Imposte che prelevino una percentuale inferiore di ricchezza

In generale, dovremmo aspettarci che le imposte prelevino dalle tasche dei già oltraggiati e dissanguati contribuenti, una percentuale di ricchezza inferiore rispetto alla proporzione della spesa pubblica. Infatti, per esempio, Warren Mosler, quando  spiega la moderna meccanica monetaria - la cosiddetta MMT - prevede che un disavanzo di bilancio del 5% sul prodotto interno lordo, possa essere la norma; e, nel sistema attuale degli Stati Uniti d'America, secondo lui, ammonterebbe a 750 miliardi di dollari all'anno. In ogni caso quel numero lo dà senza attribuirgli troppa importanza; potrebbe essere superiore o inferiore a seconda delle circostanze. Ciò che conta per Mosler è chiarire che lo scopo di imposte e tasse (le quali imposte e tasse, secondo la rigorosa scuola empirica del prof. Giacinto Auriti, sono altresì prive di fondamento giuridico, dato che la caduta del diritto tributario discende come prima conseguenza dalla dimostrazione del valore indotto della moneta) è quello di bilanciare l'economia, facendo in modo che non soffra di accelerazioni di crescita troppo brusche o di rallentamenti troppo drammatici.

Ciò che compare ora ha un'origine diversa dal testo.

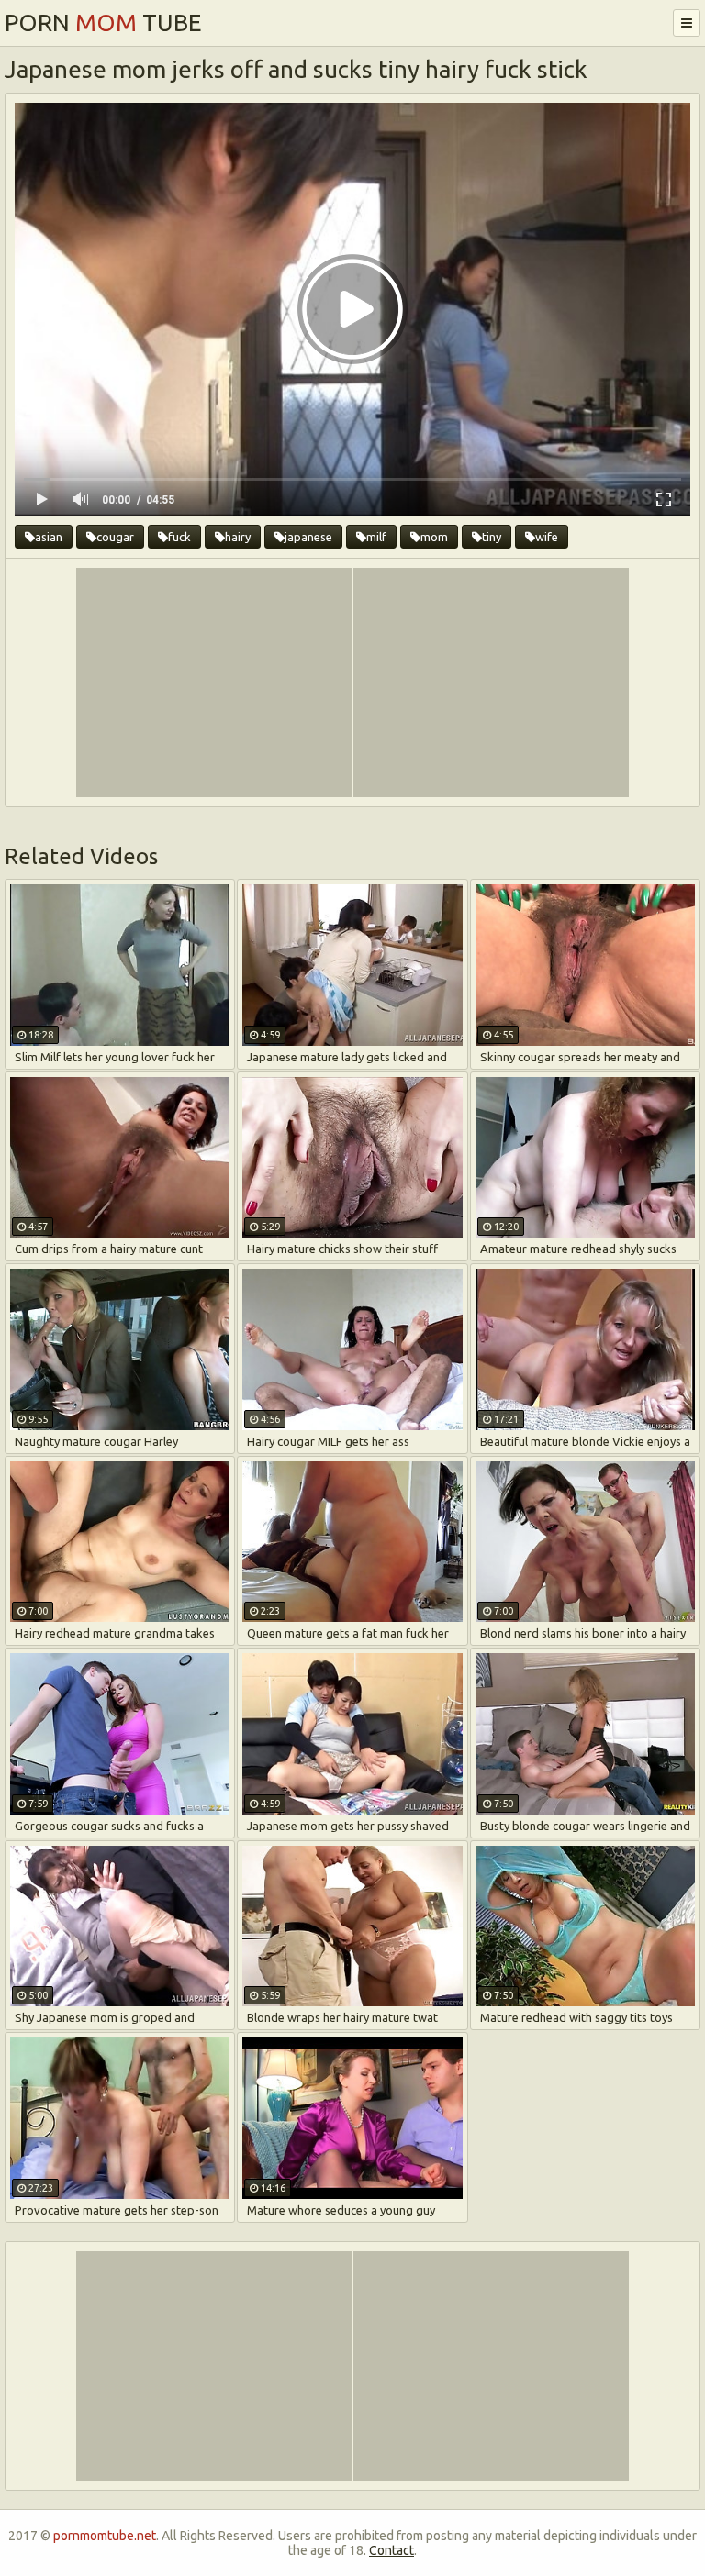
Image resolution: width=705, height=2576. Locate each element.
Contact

Aumentare la spesa pubblica o diminuire l'oppressione fiscale
E perciò, non si vorrebbe mai aumentare la dimensione dell'apparato dello Stato per aiutare l'economia a superare un rallentamento della crescita. Perché, è vero che aumentando la spesa pubblica, durante una fase di recessione o di rallentamento della crescita, si aggiustano i numeri; ma è altresì vero che si ottiene un risultato molto più produttivo con la dovuta e proporzionale riduzione d'imposte, tasse e tributi, tanto ampia da consentire il ripristino della spesa privata fino alla grandezza di spesa desiderata.

Imposizione fiscale: atto intimidatorio per forzare il valore indotto della moneta

La spiegazione di Mosler sbatte contro la rigorosa disciplina empirica della moneta e del credito del professor Giacinto Auriti, il quale, purtroppo, ci ha lasciati nel 2006, perché sostiene che, in assenza di tassazione, in assenza di estorsione forzosa di tributi, imposte e tasse da parte dello Stato, i cittadini non avrebbero alcuna motivazione (indotta con la forza, la minaccia, il ricatto e l'inganno) ad accettare quella specifica moneta come mezzo di scambio; e ciò forse non contraddice neppure la tesi del prof. Auriti; infatti, il valore indotto (il valore convenzionale) si ha nel momento dell'accettazione della specifica moneta come mezzo di scambio, da parte di chi la usa; ma cosa spinge i cittadini ad accettare un mezzo di scambo piuttosto che un altro, in assenza di controvalore in riserva aurea ovvero in assenza di taglieggiamento fiscale? E allora possiamo concludere che, secondo la lucida analisi di Mosler, tributi, imposte e tasse, servono, più che a regolare l'economia, ad assicurare il valore indotto della moneta nominale, che è assolutamente priva di valore intrinseco, quantomeno dal 1971, data in cui è stato unilateralmente abolito dal burattino Nixon il cosiddetto Gold Standard; e cioè, in definitiva, ad obbligare i cittadini ad accettare con il ricatto, la minaccia e la frode, una moneta di corso legale forzoso che potrebbe diversamente non accettare; soprattutto, considerando le condizioni di usura sistematicamente imposte dal sistema creditizio che vengono giù a cascata, direttamente, dal sistema delle banche centrali degli stati e dalla banca centrale del mondo. Mosler sostiene esplicitamente che:

"nulla verrebbe neppure offerto in vendita in cambio della moneta nominale"


in assenza del taglieggiamento fiscale che ne impone il corso "legale" forzoso.